A última vez que alguém lhe apertara a mão fora no enterro de Shane. Antes de conseguir impedi-lo, as lembranças daquele dia apoderaram-se dela, afastando todos os outros pensamentos. Muitos dos seus antigos empregados tinham-se aproximado para lhe apertar a mão, para lhe apresentarem os seus pêsames. Sentiu uma tristeza profunda ao reviver aquele momento. Todos tinham admirado muito Shane, principalmente pela sua ética de trabalho e pelo seu compromisso total com tudo o que fazia.

Shane estivera totalmente comprometido com ela. Não fora uma mulher sortuda?

Não só conseguira casar-se com o seu namorado do liceu, como também tinham permanecido apaixonados ao longo de vinte anos de casamento. Não havia muitos casais que pudessem dizer o mesmo.

A sua união vira-se abençoada com a chegada de dois filhos maravilhosos que nunca lhes tinham causado o sofrimento que ela vira noutras famílias. A sua unidade familiar sempre estivera muito unida e fora muito feliz. Shane levara a sua família muito a sério, assim como a sua carreira e a sua saúde. Por isso, era injusto que, apesar de todos os seus cuidados, não tivesse conseguido evitar ficar doente.

Ela fizera o possível para conseguir que melhorasse e, quando fora evidente que Shane não ia recuperar, fizera o que estava ao seu alcance para que ele fosse feliz ou que, pelo menos, estivesse confortável. Esforçara-se muito e ele agradecera. Shane nunca se queixara de nada. Agradecera-lhe todos os dias pelos sacrifícios que ela fazia.
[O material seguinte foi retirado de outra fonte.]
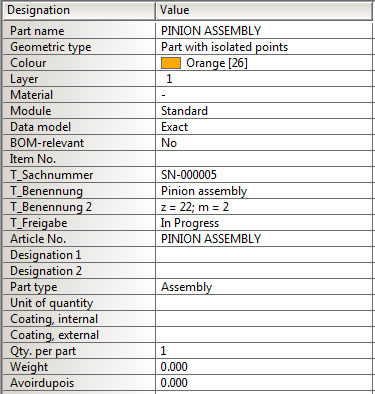Click the Designation column header

pyautogui.click(x=79, y=10)
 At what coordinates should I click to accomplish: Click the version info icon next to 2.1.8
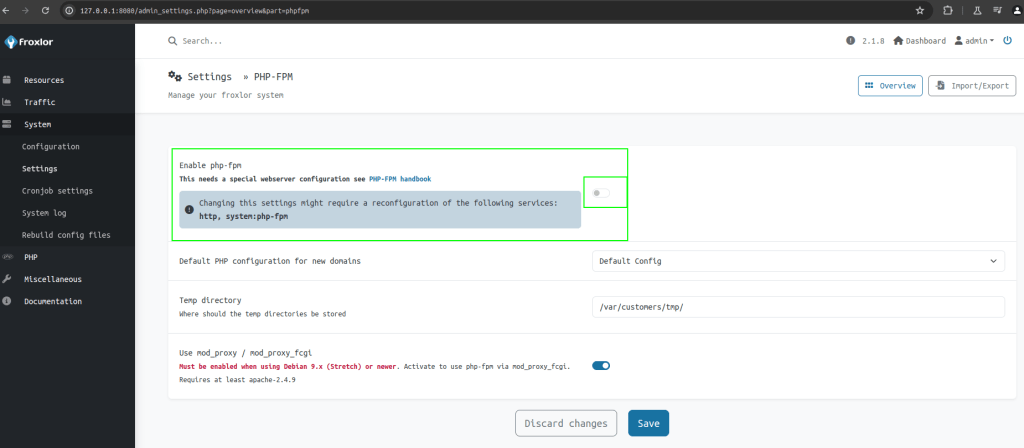pos(850,41)
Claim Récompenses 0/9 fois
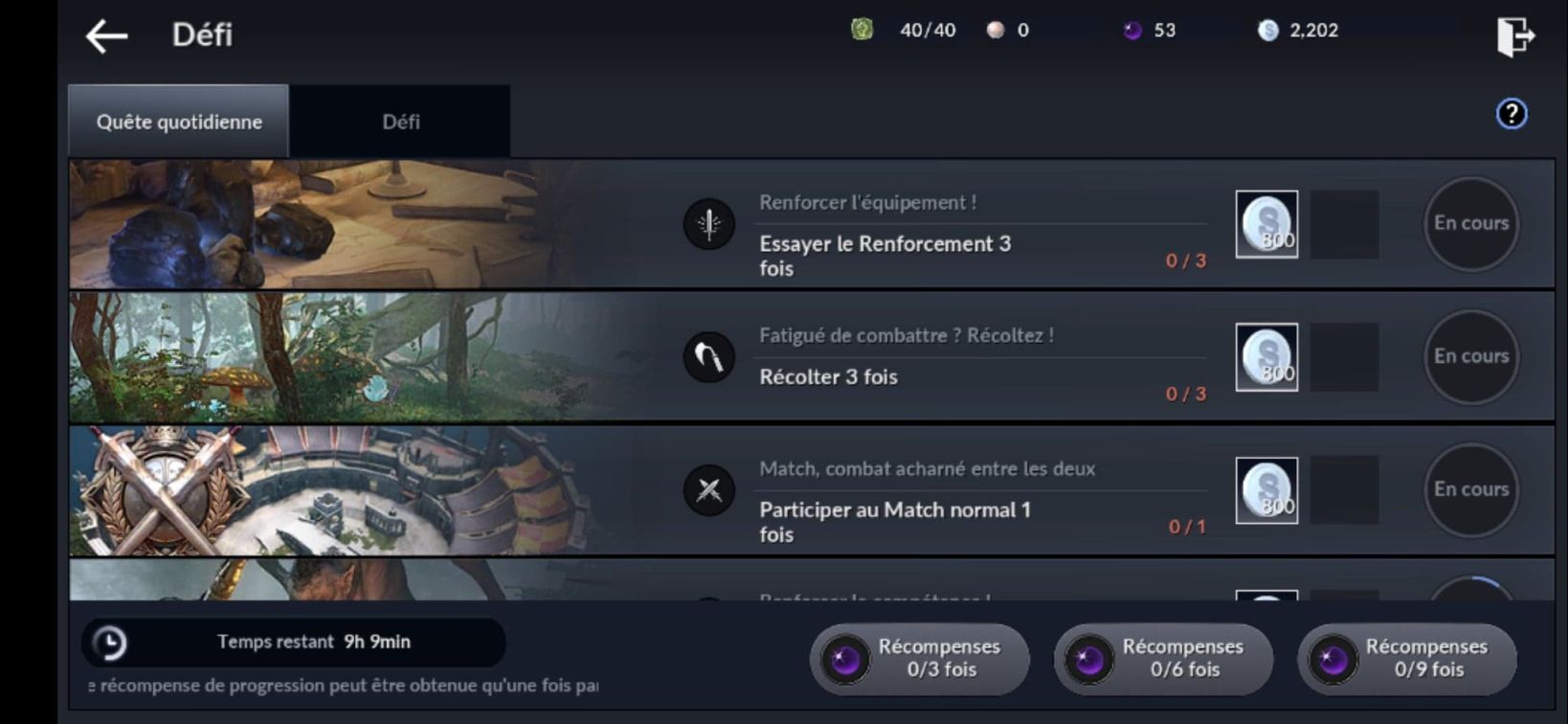The height and width of the screenshot is (724, 1568). (1407, 659)
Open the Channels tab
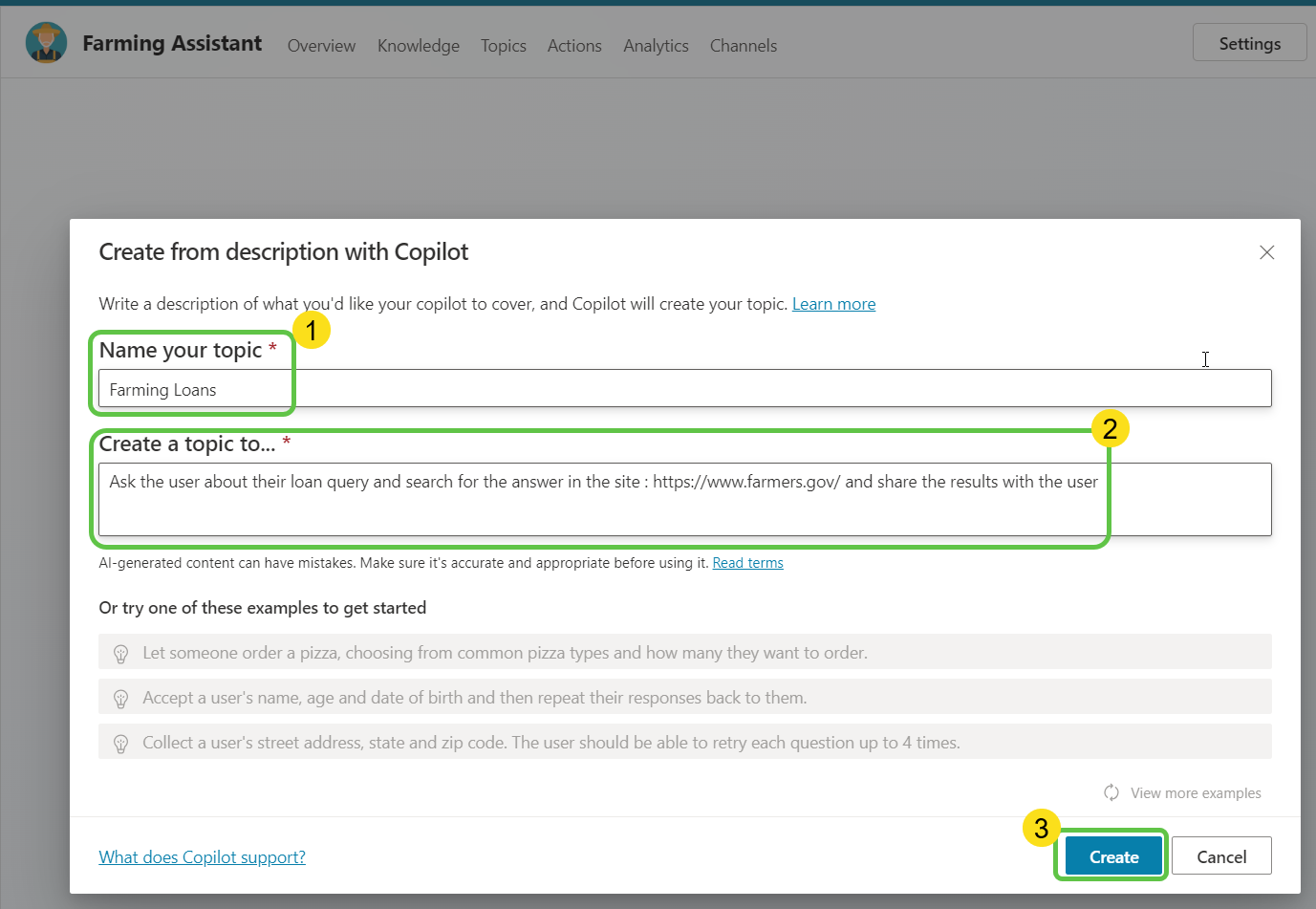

Para Leonie, nada fora mais importante do que poder passar todo o tempo possível com Shane, cuidando dele pessoalmente. Não se importara com tudo o que perdera.

O que é que Shane pensaria dela naquele momento? Abandonara os seus filhos com o objectivo frívolo de aprender outra língua. De que lhe serviria isso?

Quando voltasse para casa, provavelmente nunca mais voltaria a visitar a França. Então, o que estava a fazer ali? A perder tempo e dinheiro? Ou estivera à procura de alguma coisa? Da sua própria vida?

A pouco e pouco, os seus olhos tinham-se enchido de lágrimas, que começaram a cair sobre o jornal que Jacques lhe emprestara.

Tinha de se controlar. Já tinham passado três anos desde a morte de Shane e, na maior parte do tempo, estava bem. As lembranças só se tornavam difíceis em algumas ocasiões. Tinha muita sorte. Quantas mulheres podiam fazer exactamente o que sempre tinham querido fazer?

Limpou as lágrimas antes de mancharem ainda mais o jornal e recordou uma coisa que Jacques lhe dissera. Ele reparara no jornal que ela escolhera na semana anterior. Estivera a observá-la. Não sabia se devia sentir-se lisonjeada ou preocupada.

Talvez devesse fazer o que lhe sugerira e fazer algumas perguntas para saber mais sobre ele. Abanou a cabeça. Não era necessário. O simples facto de ele o ter sugerido era suficiente para indicar que Jacques não tinha nada para esconder. Além disso, o que estavam a fazer para além de falar? Mais nada. Não se tratava de um encontro.

Jacques era observador. Isso não tinha nada de mal. Provavelmente, reparava em pequenos detalhes de todos os clientes do café. Não lhe faria mal fazer o mesmo. Estivera muito tempo a viver num mundo demasiado pequeno.